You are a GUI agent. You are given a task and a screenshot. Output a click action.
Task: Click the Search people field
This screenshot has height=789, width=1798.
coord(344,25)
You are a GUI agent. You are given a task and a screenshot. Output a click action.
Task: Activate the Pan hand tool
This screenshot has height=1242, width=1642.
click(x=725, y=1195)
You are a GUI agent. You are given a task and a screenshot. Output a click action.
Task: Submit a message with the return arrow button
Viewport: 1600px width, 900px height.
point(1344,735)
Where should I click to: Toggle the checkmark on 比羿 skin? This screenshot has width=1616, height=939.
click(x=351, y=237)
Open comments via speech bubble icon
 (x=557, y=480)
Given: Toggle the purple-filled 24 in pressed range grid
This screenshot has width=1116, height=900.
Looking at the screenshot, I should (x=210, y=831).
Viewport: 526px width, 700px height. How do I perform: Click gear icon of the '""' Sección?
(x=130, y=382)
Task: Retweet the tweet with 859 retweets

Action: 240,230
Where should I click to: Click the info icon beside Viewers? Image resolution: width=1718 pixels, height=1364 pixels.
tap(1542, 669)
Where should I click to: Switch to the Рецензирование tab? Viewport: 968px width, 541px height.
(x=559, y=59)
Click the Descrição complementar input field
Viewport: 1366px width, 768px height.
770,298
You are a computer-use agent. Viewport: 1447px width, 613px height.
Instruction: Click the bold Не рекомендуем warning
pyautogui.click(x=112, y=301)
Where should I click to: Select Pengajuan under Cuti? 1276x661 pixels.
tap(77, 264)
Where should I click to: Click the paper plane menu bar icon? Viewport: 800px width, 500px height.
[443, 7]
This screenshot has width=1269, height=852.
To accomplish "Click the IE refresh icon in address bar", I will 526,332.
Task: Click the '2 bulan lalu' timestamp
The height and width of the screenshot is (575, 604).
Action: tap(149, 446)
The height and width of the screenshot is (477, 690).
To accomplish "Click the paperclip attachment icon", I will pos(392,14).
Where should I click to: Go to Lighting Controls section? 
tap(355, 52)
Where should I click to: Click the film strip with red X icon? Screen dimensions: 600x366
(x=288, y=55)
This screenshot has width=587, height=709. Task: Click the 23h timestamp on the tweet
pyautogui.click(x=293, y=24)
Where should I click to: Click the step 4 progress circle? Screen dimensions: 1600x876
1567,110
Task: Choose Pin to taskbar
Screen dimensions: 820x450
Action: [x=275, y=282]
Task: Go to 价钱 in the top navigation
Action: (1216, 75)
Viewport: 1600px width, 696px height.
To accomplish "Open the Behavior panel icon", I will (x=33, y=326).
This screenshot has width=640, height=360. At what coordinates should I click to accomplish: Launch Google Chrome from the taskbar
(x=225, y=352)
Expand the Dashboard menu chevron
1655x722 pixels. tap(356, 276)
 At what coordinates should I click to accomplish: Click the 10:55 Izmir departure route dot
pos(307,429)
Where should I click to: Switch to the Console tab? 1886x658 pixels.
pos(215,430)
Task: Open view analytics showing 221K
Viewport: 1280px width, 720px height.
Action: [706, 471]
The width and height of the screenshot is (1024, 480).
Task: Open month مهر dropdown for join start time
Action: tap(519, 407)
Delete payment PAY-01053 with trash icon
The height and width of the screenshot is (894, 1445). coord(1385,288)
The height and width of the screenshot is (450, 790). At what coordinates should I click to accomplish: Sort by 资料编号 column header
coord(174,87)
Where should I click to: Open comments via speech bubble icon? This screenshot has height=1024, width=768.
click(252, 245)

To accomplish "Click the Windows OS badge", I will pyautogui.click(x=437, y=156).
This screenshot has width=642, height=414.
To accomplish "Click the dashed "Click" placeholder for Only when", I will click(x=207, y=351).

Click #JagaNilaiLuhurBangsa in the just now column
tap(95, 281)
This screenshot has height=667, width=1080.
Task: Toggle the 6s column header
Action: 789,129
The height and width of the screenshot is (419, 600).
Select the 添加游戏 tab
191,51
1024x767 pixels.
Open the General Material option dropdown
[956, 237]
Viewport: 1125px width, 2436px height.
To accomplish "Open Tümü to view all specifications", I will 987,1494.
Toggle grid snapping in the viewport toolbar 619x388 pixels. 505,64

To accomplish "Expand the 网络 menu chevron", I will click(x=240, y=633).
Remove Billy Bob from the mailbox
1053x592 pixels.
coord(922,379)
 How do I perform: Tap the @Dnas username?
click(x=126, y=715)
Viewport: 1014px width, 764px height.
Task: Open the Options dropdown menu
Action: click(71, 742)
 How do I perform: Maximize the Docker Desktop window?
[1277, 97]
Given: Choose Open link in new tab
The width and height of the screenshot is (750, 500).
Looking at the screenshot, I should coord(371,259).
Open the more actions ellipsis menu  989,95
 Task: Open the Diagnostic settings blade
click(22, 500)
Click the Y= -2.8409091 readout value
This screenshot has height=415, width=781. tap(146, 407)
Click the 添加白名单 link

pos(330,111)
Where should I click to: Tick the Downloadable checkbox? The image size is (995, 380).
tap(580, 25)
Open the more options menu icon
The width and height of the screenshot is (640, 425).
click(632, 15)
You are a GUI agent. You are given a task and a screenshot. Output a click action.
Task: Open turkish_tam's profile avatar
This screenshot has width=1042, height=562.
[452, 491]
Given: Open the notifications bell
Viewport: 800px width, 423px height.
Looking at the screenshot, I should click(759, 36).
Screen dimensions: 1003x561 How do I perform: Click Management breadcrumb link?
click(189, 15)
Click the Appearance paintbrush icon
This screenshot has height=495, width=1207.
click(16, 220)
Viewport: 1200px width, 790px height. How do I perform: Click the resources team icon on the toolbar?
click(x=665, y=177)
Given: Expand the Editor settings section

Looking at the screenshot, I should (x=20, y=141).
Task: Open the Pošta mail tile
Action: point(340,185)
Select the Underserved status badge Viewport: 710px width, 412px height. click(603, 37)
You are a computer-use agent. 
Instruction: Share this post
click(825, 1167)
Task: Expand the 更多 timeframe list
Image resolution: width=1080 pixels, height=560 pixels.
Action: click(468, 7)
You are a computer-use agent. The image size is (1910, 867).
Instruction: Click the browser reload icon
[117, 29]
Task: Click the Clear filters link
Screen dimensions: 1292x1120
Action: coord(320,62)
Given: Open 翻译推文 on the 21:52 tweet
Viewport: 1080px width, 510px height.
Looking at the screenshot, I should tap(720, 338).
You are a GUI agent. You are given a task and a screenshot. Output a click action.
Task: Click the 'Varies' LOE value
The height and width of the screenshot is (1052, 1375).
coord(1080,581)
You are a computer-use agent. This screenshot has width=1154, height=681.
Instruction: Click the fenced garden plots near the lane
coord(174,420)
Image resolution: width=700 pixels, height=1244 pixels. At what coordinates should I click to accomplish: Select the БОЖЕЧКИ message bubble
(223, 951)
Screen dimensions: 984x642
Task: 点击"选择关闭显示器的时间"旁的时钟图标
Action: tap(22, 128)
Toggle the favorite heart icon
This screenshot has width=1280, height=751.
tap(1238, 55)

********

* PROBLEM DETAILS *
Retype the records above in full, exactly as they appear.

* RESULT FOR THIS TASK *
You are a GUI agent. You are given a task and a screenshot. Output a click action.
Task: Click the Search people field
This screenshot has height=789, width=1798.
coord(344,25)
You are a GUI agent. You are given a task and a screenshot. Output a click action.
Task: Activate the Pan hand tool
This screenshot has height=1242, width=1642.
click(x=725, y=1195)
You are a GUI agent. You are given a task and a screenshot. Output a click action.
Task: Submit a message with the return arrow button
Viewport: 1600px width, 900px height.
point(1344,735)
Where should I click to: Toggle the checkmark on 比羿 skin? This screenshot has width=1616, height=939.
click(x=351, y=237)
Open comments via speech bubble icon
 (x=557, y=480)
Given: Toggle the purple-filled 24 in pressed range grid
This screenshot has width=1116, height=900.
Looking at the screenshot, I should (x=210, y=831).
Viewport: 526px width, 700px height. How do I perform: Click gear icon of the '""' Sección?
(x=130, y=382)
Task: Retweet the tweet with 859 retweets

Action: 240,230
Where should I click to: Click the info icon beside Viewers? Image resolution: width=1718 pixels, height=1364 pixels.
tap(1542, 669)
Where should I click to: Switch to the Рецензирование tab? Viewport: 968px width, 541px height.
(x=559, y=59)
Click the Descrição complementar input field
Viewport: 1366px width, 768px height.
770,298
You are a computer-use agent. Viewport: 1447px width, 613px height.
Instruction: Click the bold Не рекомендуем warning
pyautogui.click(x=112, y=301)
Where should I click to: Select Pengajuan under Cuti? 1276x661 pixels.
tap(77, 264)
Where should I click to: Click the paper plane menu bar icon? Viewport: 800px width, 500px height.
[443, 7]
This screenshot has width=1269, height=852.
To accomplish "Click the IE refresh icon in address bar", I will 526,332.
Task: Click the '2 bulan lalu' timestamp
The height and width of the screenshot is (575, 604).
Action: tap(149, 446)
The height and width of the screenshot is (477, 690).
To accomplish "Click the paperclip attachment icon", I will pos(392,14).
Where should I click to: Go to Lighting Controls section? 
tap(355, 52)
Where should I click to: Click the film strip with red X icon? Screen dimensions: 600x366
(x=288, y=55)
This screenshot has width=587, height=709. Task: Click the 23h timestamp on the tweet
pyautogui.click(x=293, y=24)
Where should I click to: Click the step 4 progress circle? Screen dimensions: 1600x876
1567,110
Task: Choose Pin to taskbar
Screen dimensions: 820x450
Action: [x=275, y=282]
Task: Go to 价钱 in the top navigation
Action: (1216, 75)
Viewport: 1600px width, 696px height.
To accomplish "Open the Behavior panel icon", I will (x=33, y=326).
This screenshot has width=640, height=360. At what coordinates should I click to accomplish: Launch Google Chrome from the taskbar
(x=225, y=352)
Expand the Dashboard menu chevron
1655x722 pixels. tap(356, 276)
 At what coordinates should I click to accomplish: Click the 10:55 Izmir departure route dot
pos(307,429)
Where should I click to: Switch to the Console tab? 1886x658 pixels.
pos(215,430)
Task: Open view analytics showing 221K
Viewport: 1280px width, 720px height.
Action: [706, 471]
The width and height of the screenshot is (1024, 480).
Task: Open month مهر dropdown for join start time
Action: tap(519, 407)
Delete payment PAY-01053 with trash icon
The height and width of the screenshot is (894, 1445). coord(1385,288)
The height and width of the screenshot is (450, 790). At what coordinates should I click to accomplish: Sort by 资料编号 column header
coord(174,87)
Where should I click to: Open comments via speech bubble icon? This screenshot has height=1024, width=768.
click(252, 245)

To accomplish "Click the Windows OS badge", I will pyautogui.click(x=437, y=156).
This screenshot has width=642, height=414.
To accomplish "Click the dashed "Click" placeholder for Only when", I will click(x=207, y=351).

Click #JagaNilaiLuhurBangsa in the just now column
tap(95, 281)
This screenshot has height=667, width=1080.
Task: Toggle the 6s column header
Action: 789,129
The height and width of the screenshot is (419, 600).
Select the 添加游戏 tab
191,51
1024x767 pixels.
Open the General Material option dropdown
[956, 237]
Viewport: 1125px width, 2436px height.
To accomplish "Open Tümü to view all specifications", I will 987,1494.
Toggle grid snapping in the viewport toolbar 619x388 pixels. 505,64

To accomplish "Expand the 网络 menu chevron", I will click(x=240, y=633).
Remove Billy Bob from the mailbox
1053x592 pixels.
coord(922,379)
 How do I perform: Tap the @Dnas username?
click(x=126, y=715)
Viewport: 1014px width, 764px height.
Task: Open the Options dropdown menu
Action: click(71, 742)
 How do I perform: Maximize the Docker Desktop window?
[1277, 97]
Given: Choose Open link in new tab
The width and height of the screenshot is (750, 500).
Looking at the screenshot, I should coord(371,259).
Open the more actions ellipsis menu  989,95
 Task: Open the Diagnostic settings blade
click(22, 500)
Click the Y= -2.8409091 readout value
This screenshot has height=415, width=781. tap(146, 407)
Click the 添加白名单 link

pos(330,111)
Where should I click to: Tick the Downloadable checkbox? The image size is (995, 380).
tap(580, 25)
Open the more options menu icon
The width and height of the screenshot is (640, 425).
click(632, 15)
You are a GUI agent. You are given a task and a screenshot. Output a click action.
Task: Open turkish_tam's profile avatar
This screenshot has width=1042, height=562.
[452, 491]
Given: Open the notifications bell
Viewport: 800px width, 423px height.
Looking at the screenshot, I should click(759, 36).
Screen dimensions: 1003x561 How do I perform: Click Management breadcrumb link?
click(189, 15)
Click the Appearance paintbrush icon
This screenshot has height=495, width=1207.
click(16, 220)
Viewport: 1200px width, 790px height. How do I perform: Click the resources team icon on the toolbar?
click(x=665, y=177)
Given: Expand the Editor settings section

Looking at the screenshot, I should (x=20, y=141).
Task: Open the Pošta mail tile
Action: point(340,185)
Select the Underserved status badge Viewport: 710px width, 412px height. click(603, 37)
You are a computer-use agent. 
Instruction: Share this post
click(825, 1167)
Task: Expand the 更多 timeframe list
Image resolution: width=1080 pixels, height=560 pixels.
Action: click(468, 7)
You are a computer-use agent. The image size is (1910, 867).
Instruction: Click the browser reload icon
[117, 29]
Task: Click the Clear filters link
Screen dimensions: 1292x1120
Action: coord(320,62)
Given: Open 翻译推文 on the 21:52 tweet
Viewport: 1080px width, 510px height.
Looking at the screenshot, I should tap(720, 338).
You are a GUI agent. You are given a task and a screenshot. Output a click action.
Task: Click the 'Varies' LOE value
The height and width of the screenshot is (1052, 1375).
coord(1080,581)
You are a computer-use agent. This screenshot has width=1154, height=681.
Instruction: Click the fenced garden plots near the lane
coord(174,420)
Image resolution: width=700 pixels, height=1244 pixels. At what coordinates should I click to accomplish: Select the БОЖЕЧКИ message bubble
(223, 951)
Screen dimensions: 984x642
Task: 点击"选择关闭显示器的时间"旁的时钟图标
Action: tap(22, 128)
Toggle the favorite heart icon
This screenshot has width=1280, height=751.
tap(1238, 55)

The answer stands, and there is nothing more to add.